─── PASSAGE TO READ

Tag: James Asmus

Quantum and Woody and Complex Feelings

Quantum and Woody was something I loved when I was a teenager -- and then it went away. 13 years later it shows back up, but under less than ideal circumstances. It's not the book I remember, and I don't know if I should be happy it's back or pissed about it being something less than what I expected and hoped for.

Even if you've never read a Quantum and Woody comic before, I'm guessing that the previous paragraph was suitably unsubtle that you realized it was a metaphor for the plot of the comic.

I posted about the status of Quantum and Woody previously. The gist: the original comic was published by Acclaim, and the creators, Christopher Priest and Mark Bright, had a reversion clause in their contract that should have allowed them to buy out the copyrights to the comic after it went out of print. But Acclaim went bankrupt and the rights were sold at auction instead. They were eventually bought by a new company, Valiant (which takes its name from the Valiant Comics that Acclaim bought out in the first place, but is not the same company), which has opted to start a new series written by James Asmus and drawn by Tom Fowler.

──────
─── COLLECTED MATERIAL

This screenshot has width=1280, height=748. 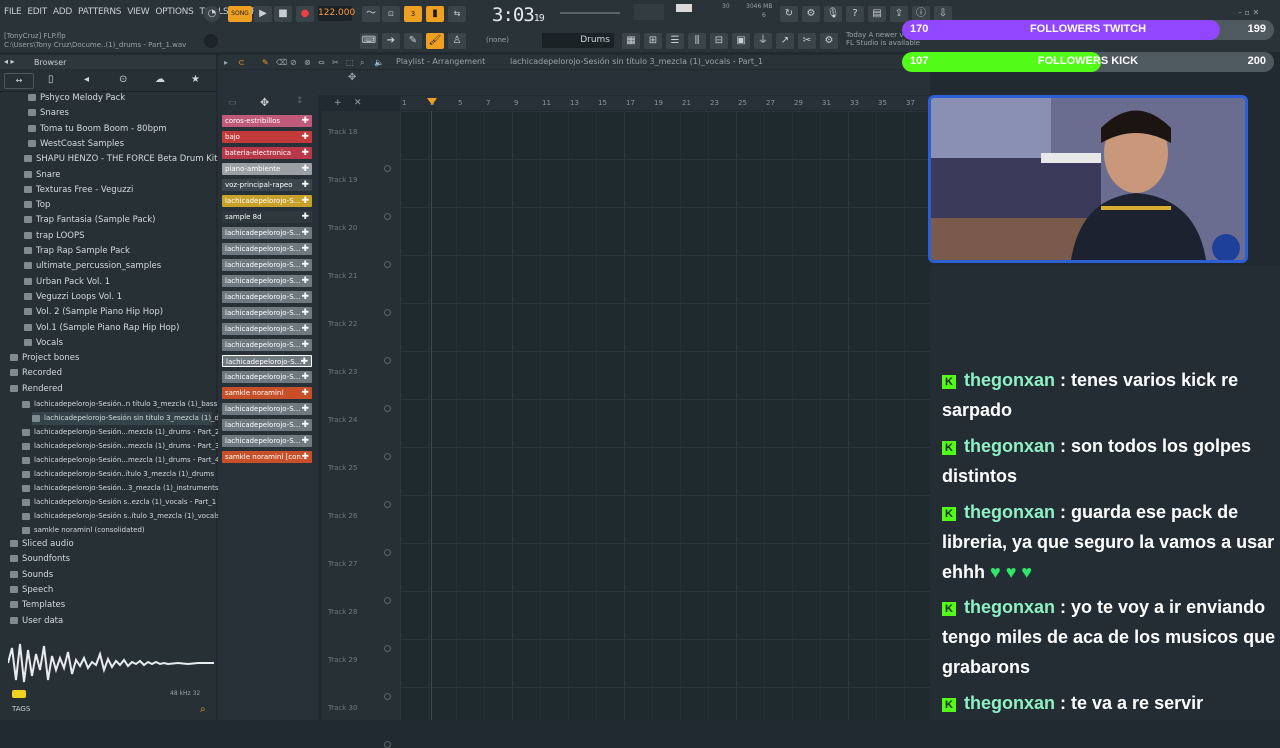 What do you see at coordinates (32, 576) in the screenshot?
I see `browser-section: Sounds` at bounding box center [32, 576].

──────

• _TASK INSTRUCTIONS_:
In the post about Quantum and Woody, who is drawing the new series from Valiant?

• _ANSWER TO THE PROBLEM_:
Tom Fowler